И Клаудиа, обнадеженная Локваксом, пустилась в обратный путь. Закатное солнце румянило стекла и шпили, и в холодеющем к ночи воздухе особенно ярко краснела черепица крыш. До поворота в переулок Ахо оставалось уже совсем немного, как девочка вдруг столкнулась с куре Челестино, который, казалось, поджидал ее на маленькой площади у лавки.
— Добрый вечер, малышка, ты-то мне и нужна. Пойдем-ка, поговорим немного, — поспешно сказал он, даже не протянув, как обычно, руки для поцелуя.
— Мама?!
— При чем тут донья Мария? Впрочем… — И падре положил мягкую руку в шелке сутаны на плечо Клаудии.
В знакомой комнате умиротворяюще пахло ладаном и пылью. Падре Челестино усадил девочку на привычное место под томами древних и принес чашку шоколада.
— Подкрепись сначала. — Клаудиа, ничего не евшая со вчерашнего вечера, в один прием проглотила горячий напиток. — А теперь, скажи мне: что ты делала на улице вчера ночью?
— Я? — Клаудиа отвернулась. — Ничего. Маме было плохо, я помогала Гедете.

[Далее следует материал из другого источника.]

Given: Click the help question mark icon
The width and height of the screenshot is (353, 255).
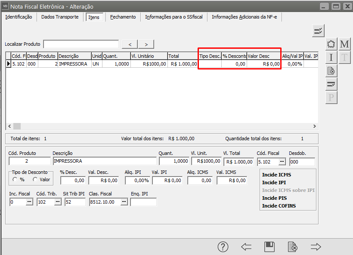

— Это было бы замечательно, и я, конечно, поверил бы тебе, если б… Если б под утро тебя не видела Марианна, монастырская кухарка. Хуже того: она видела тебя полуголую, в развевающихся одеждах, несущуюся на черных крыльях. А за тобой летели совы…
— Я бежала… Мама просила… — Девочка совсем сбилась. — Мне надо было найти… горшечника Лукаро, — вдруг устало закончила она.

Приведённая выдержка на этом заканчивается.